In 1969 overleefde minister van Economische Zaken (EZ), Leo de Block (KVP), een motie van wantrouwen die werd ingediend vanwege de beperkte grip op de stijging van de prijzen. Deze situatie was ontstaan na invoering van de belasting toegevoegde waarde (btw), waartoe het kabinet-Cals al had besloten. De Nederlandse consument reageerde onverwacht heftig op de nieuwe belasting, wat grote prijsstijgingen teweegbracht.
Inhoud
Aanloop
Op 26 juni 1968 werd er in de Eerste Kamer ingestemd met de invoering van de btw en het schrappen van de omzetbelasting. Voor de ingangsdatum werden er landelijke campagnes georganiseerd om verkopers en consumenten te informeren over de effecten – die volgens EZ en het kabinet beperkt zouden blijven.

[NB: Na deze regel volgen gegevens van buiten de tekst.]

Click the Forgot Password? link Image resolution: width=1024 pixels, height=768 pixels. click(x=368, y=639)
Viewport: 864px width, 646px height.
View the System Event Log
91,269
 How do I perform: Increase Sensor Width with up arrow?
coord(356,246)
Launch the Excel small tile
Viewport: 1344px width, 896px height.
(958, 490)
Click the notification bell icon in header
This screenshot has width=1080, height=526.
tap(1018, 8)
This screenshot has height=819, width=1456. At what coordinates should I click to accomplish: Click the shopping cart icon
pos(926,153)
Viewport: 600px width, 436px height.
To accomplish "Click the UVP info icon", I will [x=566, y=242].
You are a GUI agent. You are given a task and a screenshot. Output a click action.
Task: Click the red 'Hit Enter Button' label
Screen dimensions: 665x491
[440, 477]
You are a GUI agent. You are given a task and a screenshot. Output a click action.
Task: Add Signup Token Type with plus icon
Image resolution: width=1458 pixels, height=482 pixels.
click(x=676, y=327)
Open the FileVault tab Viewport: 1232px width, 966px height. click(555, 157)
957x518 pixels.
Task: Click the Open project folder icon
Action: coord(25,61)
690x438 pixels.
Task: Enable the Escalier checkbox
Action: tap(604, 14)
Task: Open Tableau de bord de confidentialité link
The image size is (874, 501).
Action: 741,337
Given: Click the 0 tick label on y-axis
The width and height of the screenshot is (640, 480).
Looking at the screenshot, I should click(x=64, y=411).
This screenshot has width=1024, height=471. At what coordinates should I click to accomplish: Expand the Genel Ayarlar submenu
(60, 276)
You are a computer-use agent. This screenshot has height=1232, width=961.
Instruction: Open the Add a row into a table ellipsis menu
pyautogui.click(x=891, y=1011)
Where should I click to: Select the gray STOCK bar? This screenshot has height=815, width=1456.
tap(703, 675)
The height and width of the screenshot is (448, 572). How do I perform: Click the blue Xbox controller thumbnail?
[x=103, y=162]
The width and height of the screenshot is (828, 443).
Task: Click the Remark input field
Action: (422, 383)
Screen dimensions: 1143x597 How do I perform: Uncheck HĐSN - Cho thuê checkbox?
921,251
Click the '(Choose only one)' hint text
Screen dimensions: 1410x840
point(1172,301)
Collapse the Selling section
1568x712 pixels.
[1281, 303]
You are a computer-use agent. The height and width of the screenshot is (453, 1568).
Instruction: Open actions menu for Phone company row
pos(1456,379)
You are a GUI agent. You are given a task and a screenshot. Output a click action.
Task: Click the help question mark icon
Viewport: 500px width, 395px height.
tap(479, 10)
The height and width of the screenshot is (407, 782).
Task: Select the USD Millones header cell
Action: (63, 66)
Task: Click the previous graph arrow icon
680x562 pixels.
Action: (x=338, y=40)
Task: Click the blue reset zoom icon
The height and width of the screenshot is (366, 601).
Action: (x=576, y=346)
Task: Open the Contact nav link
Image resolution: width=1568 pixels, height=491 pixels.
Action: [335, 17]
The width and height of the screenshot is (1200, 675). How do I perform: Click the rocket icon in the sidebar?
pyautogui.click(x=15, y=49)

Tweede Kamerlid Aar de Goede (D66) diende in de tussentijd een motie in waarin werd gevraagd om prijzen te bevriezen (een prijsstop), maar De Block vond dit getuigen van ‘misplaatst wantrouwen’. De motie-De Goede werd eerst ontraden en daarna verworpen.
Op 1 januari 1969 werd de btw ingevoerd, vanwege een besluit tot harmonisatie van de belastingwetgeving van lidstaten van de Europese Economische Gemeenschap. De effecten hiervan zouden volgens economen en het kabinet gemitigeerd worden door het schrappen van de omzetbelasting. De realiteit bleek anders, mede door het gedrag van winkeliers. Zij berekende – al voor 1 januari - de btw deels door in hun prijzen, maar hielden daarbij geen rekening met het verdwijnen van de omzetbelasting, wat prijzen zou moeten drukken. Dit deed de prijzen van producten stijgen.
‘Prijspsychose’
De Block omschreef op 6 januari tijdens het kabinetsberaad het verschijnsel van de omhoogschietende prijzen als ‘prijspsychose’.
De oppositie, onder leiding van Gerda Brautigam (PvdA), ageerde fel tegen De Block. Brautigam pleitte opnieuw voor een prijsstop. De Block bleek politiek gezien niet opgewassen tegen dit geweld. Hij kwam zwak over in debatten en gaf oppositieleden regelmatig gelijk zonder sterk verweer.
Ministerraad
In januari stegen de prijzen met 3,5% en er leek geen einde in zicht. De Block vroeg premier Piet de Jong om een bijzondere ministerraadsvergadering in te lassen. Deze voltrok zich op 17 februari. De Block stelde hier, tot iedereens verbazing, voor om toch een prijsstop in te voeren. Collega's herinnerden hem eraan dat hij meermaals had aangegeven hier niet in te geloven. Vanwege onenigheid werd een besluit uitgesteld.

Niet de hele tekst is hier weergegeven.